Hoje, a conjuntura da distribuição / exibição alterou-se radicalmente. Das cerca de trinta distribuidoras que existiam em 1975, actualmente não restam mais de meia dúzia que na generalidade têm os seus próprios circuitos de cinema, cumprindo maquinalmente os comandos das grandes produtoras e impedindo desse modo todas e quaisquer possibilidades de escolha criteriosa. Aos muitos espaços de exibição, sobrepõe-se uma oferta reduzida e o cinzentismo, numa lógica de pura escravatura às leis de um mercado em que a venda de pipocas e não o filme em si é o negócio principal. É a globalização a estender a sua sombra também à indústria cinematográfica!
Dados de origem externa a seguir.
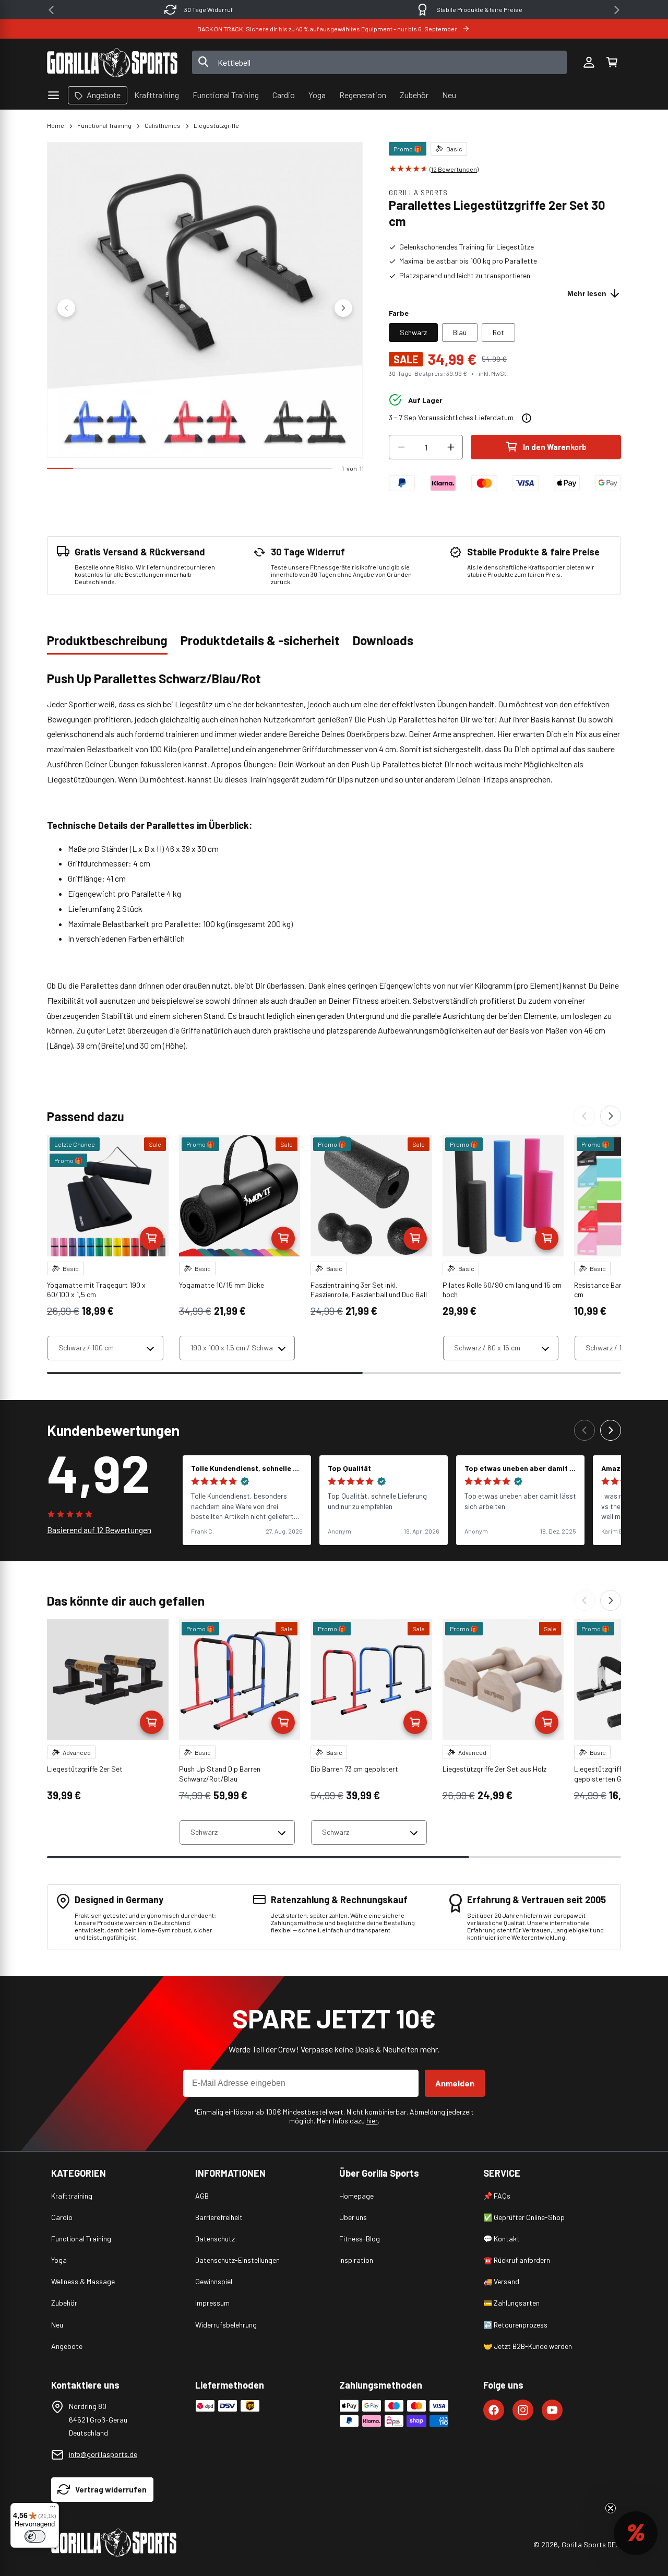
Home (55, 125)
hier (372, 2120)
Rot (498, 332)
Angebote (66, 2346)
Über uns (353, 2217)
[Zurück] (584, 1116)
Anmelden (454, 2083)
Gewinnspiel (213, 2281)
Por tudo isto, hoje mais do que nunca precisamos de um Quarteto forte e popular. É verdade que o espaço actual está algo ultrapassado na dimensão e no número de salas por outros grupos de grande poder à escala nacional e internacional. A variedade da programação, que continua a satisfazer as diferentes correntes de opinião, não deixou de se ressentir. Mesmo assim, a presença de Pedro Bandeira Freire continua visível no estilo, na memória, no bom acolhimento dos espectadores. As suas salas não são pequenas, são aconchegantes. Os intervalos são oportunidades privilegiadas para beijos, apertos de mão e comentários apaixonados dos filmes visionados: frente às quatro salas, um espaço acolhedor para a troca de impressões, acompanhado no simpático bar de um copo e uma fatia de delicioso pão-de-ló de Alfeizerão. Resta-nos esperar que quatro salas, quatro filmes continue a ser por muito tempo o slogan de um espaço que ao longo dos anos tem ajudado a formar gerações de cinéfilos – ou cine-filhos – na cultura e no bom gosto. Viva o Quarteto!